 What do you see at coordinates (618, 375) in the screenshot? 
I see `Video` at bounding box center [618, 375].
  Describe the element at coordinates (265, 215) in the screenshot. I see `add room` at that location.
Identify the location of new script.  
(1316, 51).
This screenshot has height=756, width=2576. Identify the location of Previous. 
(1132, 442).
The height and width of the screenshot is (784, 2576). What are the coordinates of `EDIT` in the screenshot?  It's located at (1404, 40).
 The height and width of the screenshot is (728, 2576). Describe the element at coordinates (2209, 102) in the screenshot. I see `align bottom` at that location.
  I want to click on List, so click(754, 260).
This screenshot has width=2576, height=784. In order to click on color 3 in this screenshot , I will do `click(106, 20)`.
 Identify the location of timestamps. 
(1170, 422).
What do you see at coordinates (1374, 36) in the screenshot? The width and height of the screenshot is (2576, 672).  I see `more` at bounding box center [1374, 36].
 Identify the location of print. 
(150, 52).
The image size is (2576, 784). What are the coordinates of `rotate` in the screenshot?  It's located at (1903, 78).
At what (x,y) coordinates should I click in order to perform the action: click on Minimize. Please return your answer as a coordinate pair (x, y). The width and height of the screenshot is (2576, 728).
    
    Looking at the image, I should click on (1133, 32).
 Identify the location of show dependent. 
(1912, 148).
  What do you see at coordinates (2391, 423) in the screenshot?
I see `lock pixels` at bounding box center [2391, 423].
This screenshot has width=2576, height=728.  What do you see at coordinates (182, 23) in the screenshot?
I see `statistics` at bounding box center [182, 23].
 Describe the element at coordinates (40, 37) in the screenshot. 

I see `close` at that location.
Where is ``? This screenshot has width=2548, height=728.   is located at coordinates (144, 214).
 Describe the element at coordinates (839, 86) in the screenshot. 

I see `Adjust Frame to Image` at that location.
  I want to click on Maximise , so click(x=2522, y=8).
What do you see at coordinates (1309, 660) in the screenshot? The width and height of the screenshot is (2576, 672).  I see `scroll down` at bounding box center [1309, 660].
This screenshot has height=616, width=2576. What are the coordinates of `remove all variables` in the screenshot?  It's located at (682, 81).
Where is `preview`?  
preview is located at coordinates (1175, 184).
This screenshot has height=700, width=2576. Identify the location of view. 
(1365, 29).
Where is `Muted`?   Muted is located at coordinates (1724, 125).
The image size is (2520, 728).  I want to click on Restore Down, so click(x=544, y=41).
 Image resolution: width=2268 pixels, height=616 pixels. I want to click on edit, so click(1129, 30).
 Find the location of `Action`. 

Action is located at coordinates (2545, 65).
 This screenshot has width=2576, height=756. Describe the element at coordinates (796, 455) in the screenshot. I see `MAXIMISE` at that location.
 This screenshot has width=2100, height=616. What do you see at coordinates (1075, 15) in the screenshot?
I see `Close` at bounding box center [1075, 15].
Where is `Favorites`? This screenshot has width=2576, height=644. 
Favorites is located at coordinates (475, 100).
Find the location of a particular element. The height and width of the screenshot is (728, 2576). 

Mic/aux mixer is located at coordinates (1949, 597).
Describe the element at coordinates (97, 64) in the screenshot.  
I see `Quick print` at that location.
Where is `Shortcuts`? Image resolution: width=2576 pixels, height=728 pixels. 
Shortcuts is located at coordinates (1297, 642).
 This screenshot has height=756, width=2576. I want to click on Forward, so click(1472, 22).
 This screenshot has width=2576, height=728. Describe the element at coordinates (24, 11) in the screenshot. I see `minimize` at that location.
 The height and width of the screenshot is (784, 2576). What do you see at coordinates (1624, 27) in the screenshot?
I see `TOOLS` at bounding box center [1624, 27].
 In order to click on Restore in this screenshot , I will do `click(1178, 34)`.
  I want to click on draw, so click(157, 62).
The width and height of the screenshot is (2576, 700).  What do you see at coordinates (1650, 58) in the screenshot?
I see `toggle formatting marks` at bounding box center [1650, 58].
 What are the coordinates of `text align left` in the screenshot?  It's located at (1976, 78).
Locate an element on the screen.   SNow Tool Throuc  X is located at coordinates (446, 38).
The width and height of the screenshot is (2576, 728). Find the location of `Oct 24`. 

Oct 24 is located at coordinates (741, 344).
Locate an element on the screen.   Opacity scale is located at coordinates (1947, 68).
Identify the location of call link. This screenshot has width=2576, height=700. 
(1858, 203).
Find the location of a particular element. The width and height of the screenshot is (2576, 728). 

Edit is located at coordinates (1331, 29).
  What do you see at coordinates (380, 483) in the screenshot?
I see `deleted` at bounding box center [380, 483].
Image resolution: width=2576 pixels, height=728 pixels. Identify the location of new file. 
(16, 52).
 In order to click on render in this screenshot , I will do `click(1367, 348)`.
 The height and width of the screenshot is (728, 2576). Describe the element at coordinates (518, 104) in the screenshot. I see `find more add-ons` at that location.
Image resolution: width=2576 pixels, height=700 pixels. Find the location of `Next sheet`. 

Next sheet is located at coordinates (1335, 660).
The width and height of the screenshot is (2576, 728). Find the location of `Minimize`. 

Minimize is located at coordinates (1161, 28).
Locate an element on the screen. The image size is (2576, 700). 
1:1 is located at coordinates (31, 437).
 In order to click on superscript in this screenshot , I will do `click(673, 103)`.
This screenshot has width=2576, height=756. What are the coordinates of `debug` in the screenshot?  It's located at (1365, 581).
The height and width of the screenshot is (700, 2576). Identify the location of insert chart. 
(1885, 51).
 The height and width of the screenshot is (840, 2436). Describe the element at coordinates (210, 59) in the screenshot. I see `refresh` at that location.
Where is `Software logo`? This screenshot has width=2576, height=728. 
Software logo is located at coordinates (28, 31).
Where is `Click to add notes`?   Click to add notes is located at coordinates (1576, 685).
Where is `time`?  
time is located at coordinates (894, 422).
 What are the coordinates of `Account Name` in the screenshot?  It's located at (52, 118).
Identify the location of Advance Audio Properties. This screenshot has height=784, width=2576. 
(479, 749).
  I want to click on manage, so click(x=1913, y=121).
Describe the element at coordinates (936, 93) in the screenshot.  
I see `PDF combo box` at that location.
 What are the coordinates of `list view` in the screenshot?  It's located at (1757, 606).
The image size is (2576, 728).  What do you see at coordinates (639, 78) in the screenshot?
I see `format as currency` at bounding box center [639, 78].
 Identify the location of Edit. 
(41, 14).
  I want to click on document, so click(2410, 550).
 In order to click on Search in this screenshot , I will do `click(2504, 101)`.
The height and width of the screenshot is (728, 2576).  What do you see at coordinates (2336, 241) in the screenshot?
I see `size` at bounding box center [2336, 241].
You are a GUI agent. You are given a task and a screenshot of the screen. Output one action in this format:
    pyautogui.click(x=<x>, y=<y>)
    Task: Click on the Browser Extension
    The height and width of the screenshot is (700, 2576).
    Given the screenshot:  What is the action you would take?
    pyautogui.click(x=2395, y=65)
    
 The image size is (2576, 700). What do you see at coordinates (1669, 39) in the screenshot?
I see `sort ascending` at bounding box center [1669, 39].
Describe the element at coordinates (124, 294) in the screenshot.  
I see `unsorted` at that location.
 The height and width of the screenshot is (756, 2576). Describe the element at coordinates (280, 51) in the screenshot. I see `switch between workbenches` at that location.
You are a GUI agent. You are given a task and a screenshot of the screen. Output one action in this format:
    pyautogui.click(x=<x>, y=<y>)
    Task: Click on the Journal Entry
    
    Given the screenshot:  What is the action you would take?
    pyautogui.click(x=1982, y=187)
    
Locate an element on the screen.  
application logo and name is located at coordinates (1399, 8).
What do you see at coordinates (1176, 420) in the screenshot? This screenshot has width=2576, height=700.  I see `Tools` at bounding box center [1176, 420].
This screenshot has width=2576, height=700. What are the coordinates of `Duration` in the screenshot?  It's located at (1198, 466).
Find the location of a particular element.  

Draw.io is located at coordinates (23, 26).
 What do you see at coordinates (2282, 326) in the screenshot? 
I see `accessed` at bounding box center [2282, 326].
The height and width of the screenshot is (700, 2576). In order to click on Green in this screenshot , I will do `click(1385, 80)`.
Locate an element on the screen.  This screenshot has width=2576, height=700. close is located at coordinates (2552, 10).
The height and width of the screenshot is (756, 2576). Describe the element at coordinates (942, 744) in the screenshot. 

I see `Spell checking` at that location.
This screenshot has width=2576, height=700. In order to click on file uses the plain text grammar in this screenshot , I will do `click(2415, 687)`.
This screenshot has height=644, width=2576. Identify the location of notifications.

————

Instruction – Put the lines of the listing above into a JSON list of strings, one string per line with blank lines left out. Start with the line that contains "Identify the location of timestamps." and go on through the line that contains "Looking at the".

Exercise solution –
[
  " Identify the location of timestamps. ",
  "(1170, 422).",
  "What do you see at coordinates (1374, 36) in the screenshot? The width and height of the screenshot is (2576, 672).  I see `more` at bounding box center [1374, 36].",
  " Identify the location of print. ",
  "(150, 52).",
  "The image size is (2576, 784). What are the coordinates of `rotate` in the screenshot?  It's located at (1903, 78).",
  "At what (x,y) coordinates should I click in order to perform the action: click on Minimize. Please return your answer as a coordinate pair (x, y). The width and height of the screenshot is (2576, 728).",
  "    Looking at the image, I should click on (1133, 32)."
]